(Available data Opens)

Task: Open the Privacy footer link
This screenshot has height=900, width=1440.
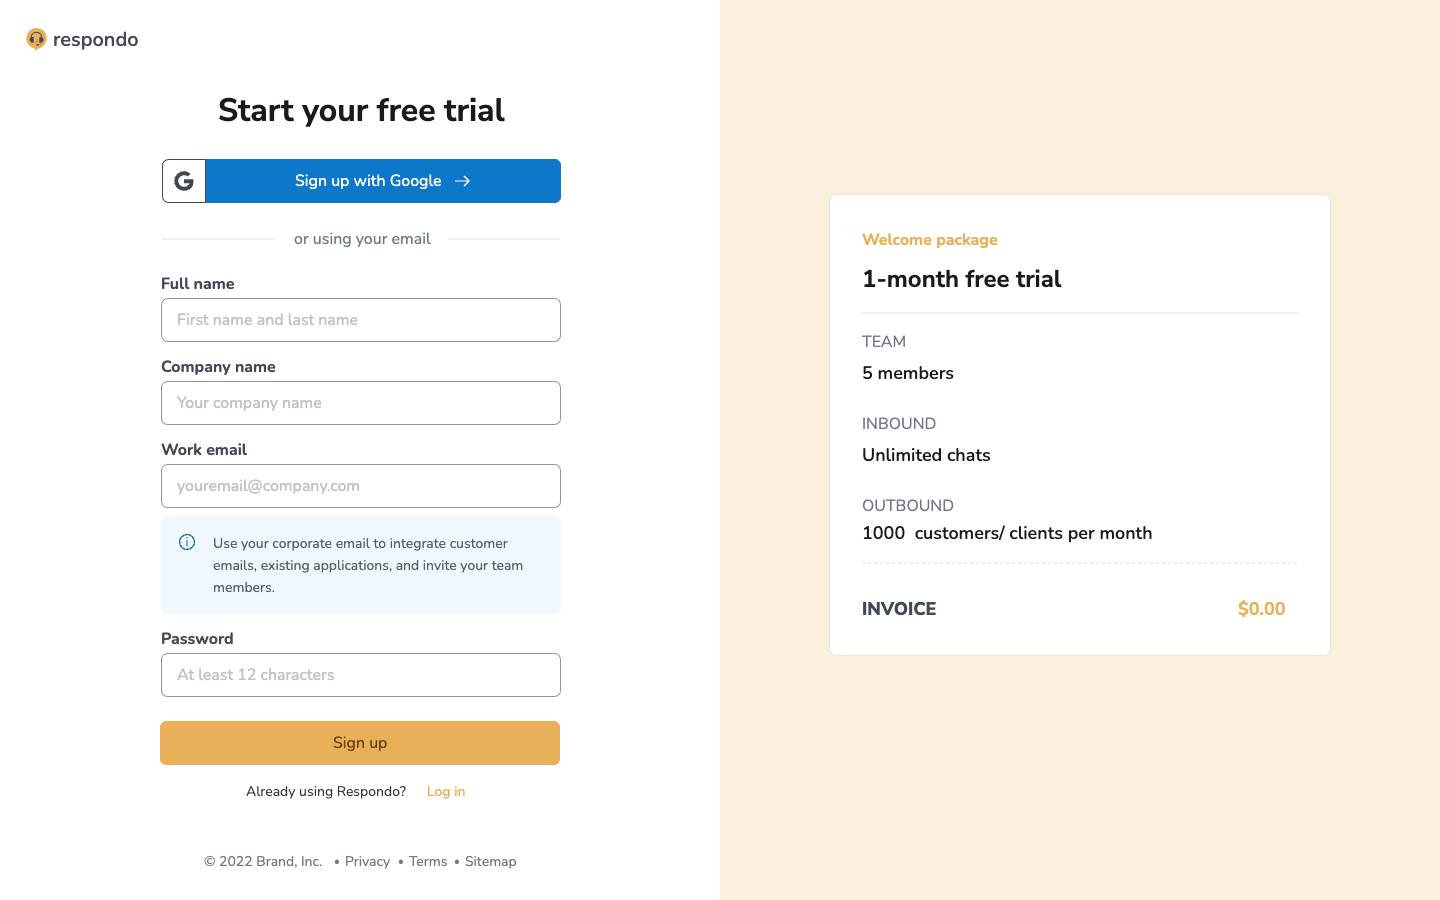Action: pyautogui.click(x=367, y=861)
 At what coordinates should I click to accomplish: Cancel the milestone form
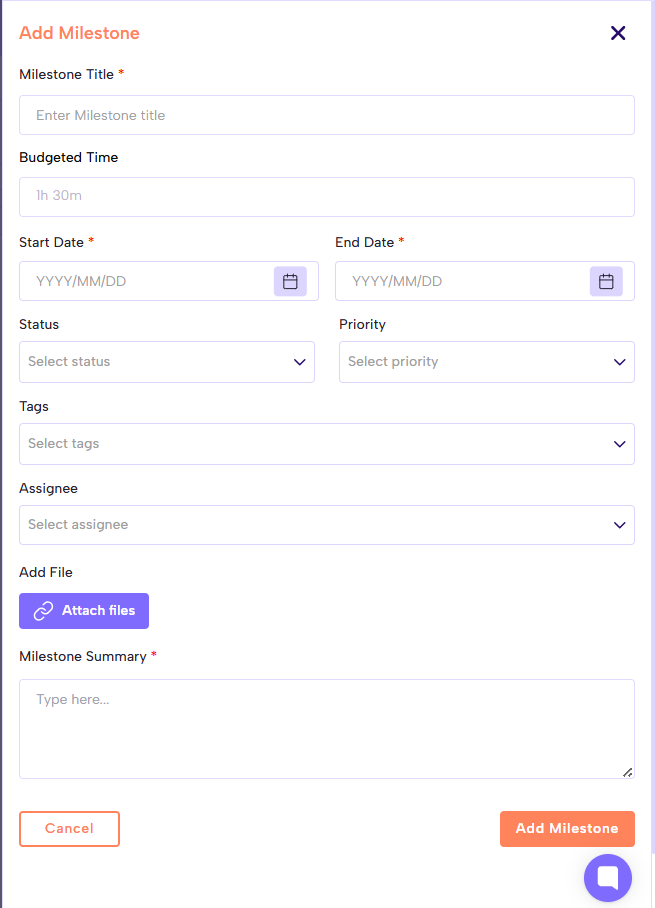tap(69, 829)
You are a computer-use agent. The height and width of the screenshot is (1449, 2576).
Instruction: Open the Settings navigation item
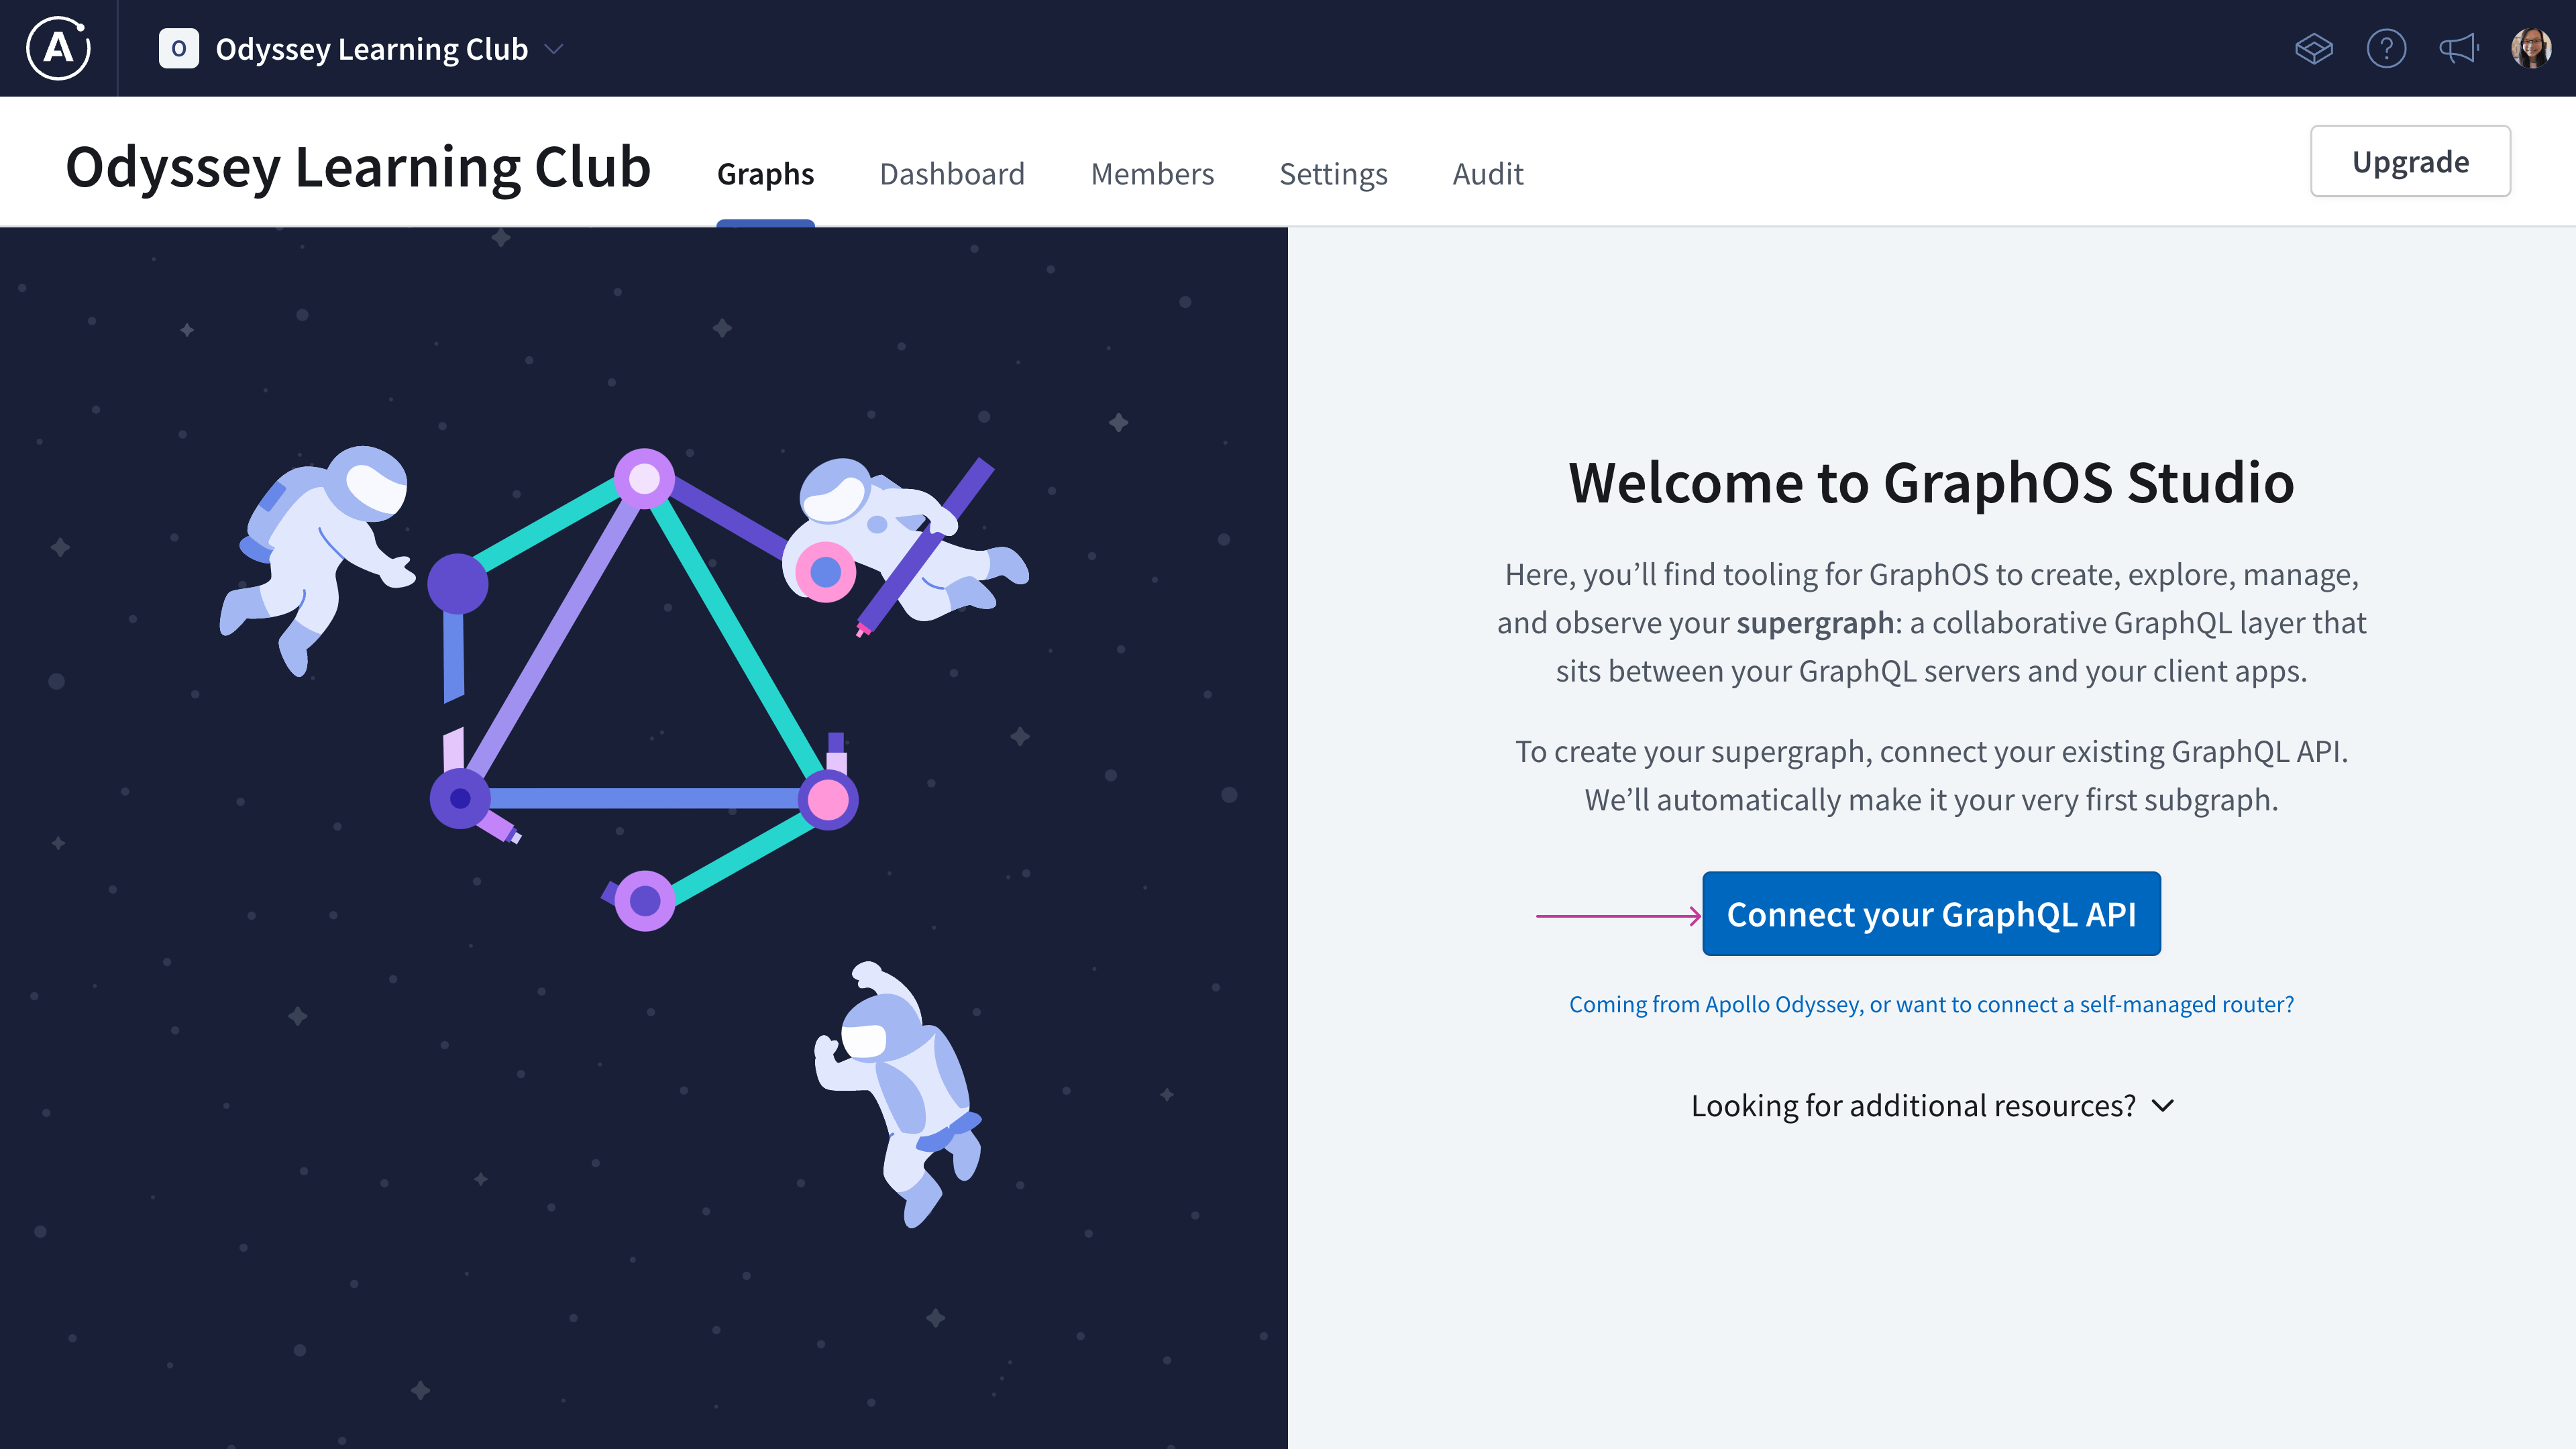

(Available data Closes)

Give the entries back verbatim and omit the images.

- **Result below**:
Task: Open the Privacy footer link
This screenshot has height=900, width=1440.
Action: pyautogui.click(x=367, y=861)
 At what coordinates should I click to accomplish: Cancel the milestone form
tap(69, 829)
You are a computer-use agent. The height and width of the screenshot is (1449, 2576).
Instruction: Open the Settings navigation item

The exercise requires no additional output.